THE TASKS -
1. According to the conference report on port cities and migration, how many contributions were presented at the conference?
2. Continue the conference report on port cities and migration from the point where it stops.

-- START EXTRACTED TEXT --

Port Cities and Migration in the Modern Era

Port Cities and Migration in the Modern Era

Organizer(s)
Christina Reimann, University of Gothenburg, Centre for European Research (CERGU)
Location
Göteborg
Country
Sweden
From - Until
23.11.2017 - 24.11.2017
Conf. Website
By
Kristof Loockx, University of Antwerp

In recent years, research on port cities has taken on a cultural and social approach. Especially the emergence of global history over the past twenty years has reminded scholars that seas and oceans tend to bridge worlds, which in turn stimulated the circulation of goods, people, ideas, and technology. Indeed, port cities were not only centers of information, transportation, and trade but also served as hubs of global connectivity. Within this framework, the two-day “Port Cities and Migration in the Modern Era” conference reflected on the relationship between port cities and migration, although migration was not a focal point of all presented papers. Its specific focus on different aspects of port towns and migration history, which in turn attracted scholars of different fields, proved to be the conference’s greatest advantage. Although the focus was primarily on European and Mediterranean ports, bringing different specialists together provided scope for profound discussions. The diversity of sources and approaches of the seventeen contributions helped to illustrate that port towns not only were economic switchboards of trade and commerce but also affected many cultural and social aspects of society.

-- END EXTRACTED TEXT --
-- START RECORDED INFORMATION --

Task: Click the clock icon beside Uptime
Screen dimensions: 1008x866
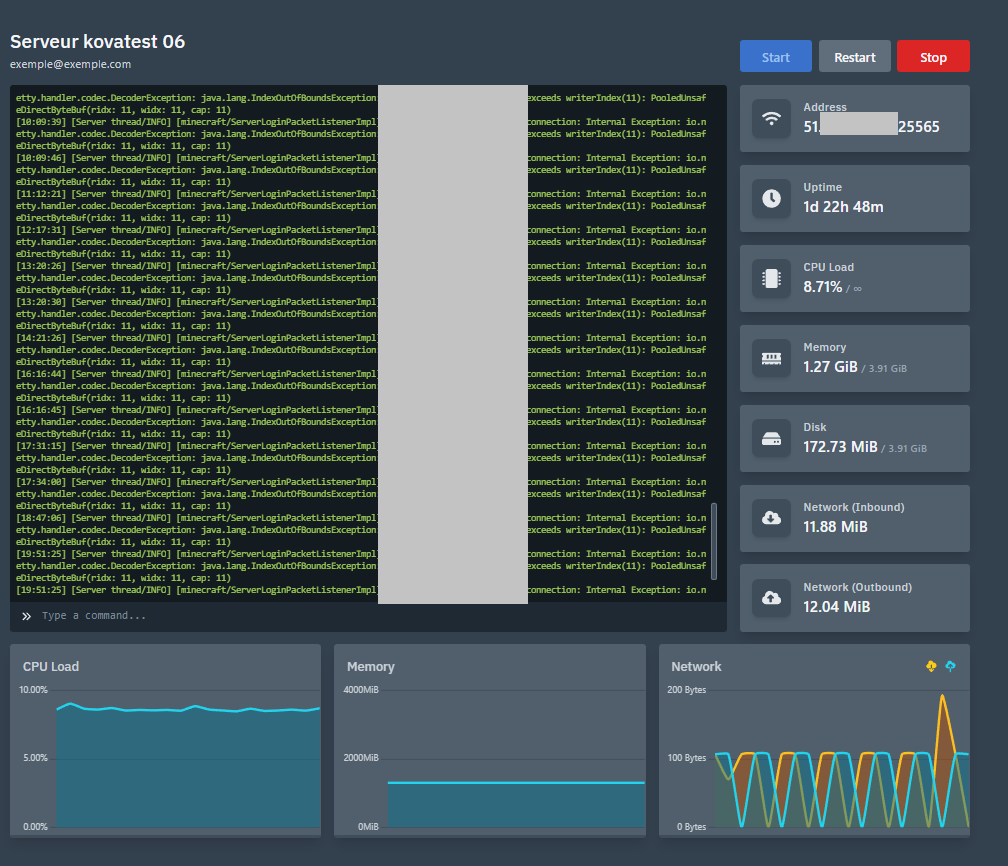Action: point(771,198)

-- END RECORDED INFORMATION --

THE RESULTS -
1. Seventeen.

2.
In her opening address, organizer CHRISTINA REIMANN (Gothenburg) set the tone for the conference by stressing that port cities served as gateways for cultural (ex)change and functioned as catalysts for different forms of migration, which in turn shaped specific microcosms of mobility and global entanglements apart from the urban space. Therefore, the main aim of the conference was to ‘unpack’ the different layers of port cities in order to understand how migrants shaped these particular places, how migration contributed to globalisation processes and vice versa, and how local communities perceived and reacted to migration.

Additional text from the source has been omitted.